3.Preliminary study on thyroid ultrasound image restoration algorithm based on deep learning
Min ZHANG ; Chiming NI ; Jiaheng WEN ; Ziye DENG ; Haishan XU ; Haiya LOU ; Mei PAN ; Qiang LI ; Ling ZHOU ; Chuanju ZHANG ; Yu LING ; Jiaoni WANG ; Juanping CHEN ; Gaoang WANG ; Shiyan LI
Chinese Journal of Ultrasonography 2023;32(6):515-522
Objective:To explore the feasibility of deep learning-based restoration of obscured thyroid ultrasound images.Methods:A total of 358 images of thyroid nodules were retropectively collected from January 2020 to October 2021 at Sir Run Run Shaw Hospital, Zhejiang University School of Medicine, and the images were randomly masked and restored using DeepFillv2. The difference in grey values between the images before and after restoration was compared, and 6 sonographers (2 chief physicians, 2 attending physicians, 2 residents) were invited to compare the rate of correctness of judgement and detection of image discrepancies.
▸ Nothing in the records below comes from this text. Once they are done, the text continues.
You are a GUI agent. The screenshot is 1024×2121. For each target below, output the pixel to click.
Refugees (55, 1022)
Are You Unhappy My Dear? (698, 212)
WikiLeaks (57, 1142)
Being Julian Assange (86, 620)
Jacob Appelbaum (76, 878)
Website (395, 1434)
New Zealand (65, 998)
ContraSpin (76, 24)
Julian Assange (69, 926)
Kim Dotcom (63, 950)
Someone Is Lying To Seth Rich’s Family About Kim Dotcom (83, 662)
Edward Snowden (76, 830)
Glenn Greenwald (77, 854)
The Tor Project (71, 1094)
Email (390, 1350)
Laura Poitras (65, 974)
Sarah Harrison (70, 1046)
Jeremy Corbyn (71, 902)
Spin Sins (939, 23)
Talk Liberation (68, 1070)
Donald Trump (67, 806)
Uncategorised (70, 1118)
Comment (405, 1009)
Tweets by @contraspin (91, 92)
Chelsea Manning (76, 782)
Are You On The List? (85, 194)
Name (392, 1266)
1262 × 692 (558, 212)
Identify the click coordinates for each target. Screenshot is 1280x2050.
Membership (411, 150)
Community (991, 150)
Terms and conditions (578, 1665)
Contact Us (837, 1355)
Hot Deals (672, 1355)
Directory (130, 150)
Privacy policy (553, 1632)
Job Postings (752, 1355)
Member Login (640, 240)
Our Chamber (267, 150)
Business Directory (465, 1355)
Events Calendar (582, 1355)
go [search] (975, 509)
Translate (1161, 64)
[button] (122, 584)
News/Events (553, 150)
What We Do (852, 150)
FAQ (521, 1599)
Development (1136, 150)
The ultrasound features of thyroid nodules (solid composition, microcalcifications, markedly hypoechoic, ill-defined or irregular margins, or extrathyroidal extensions, vertical orientation and comet-tail artifact) were extracted according to the Chinese Thyroid Imaging Reporting and Data System (C-TIRADS). The consistency of ultrasound features of thyroid nodules before and after restoration were compared.Results:The mean squared error of the images before and after restoration ranged from 0.274 to 0.522, and there were significant differences in the rate of correctness of judgement and detection of image discrepancies between physicians of different groups(all P<0.001). The overall accuracy rate was 51.95%, the overall detection rate was 1.79%, there were significant differences also within the chief physicians and resident groups (all P<0.001). The agreement rate of all ultrasound features of the nodules before and after image restoration was higher than 70%, over 90% agreement rate for features such as solid composition and comet-tail artifact. Conclusions:The algorithm can effectively repair obscured thyroid ultrasound images while preserving image features, which is expected to expand the deep learning image database, and promote the development of deep learning in the field of ultrasound images.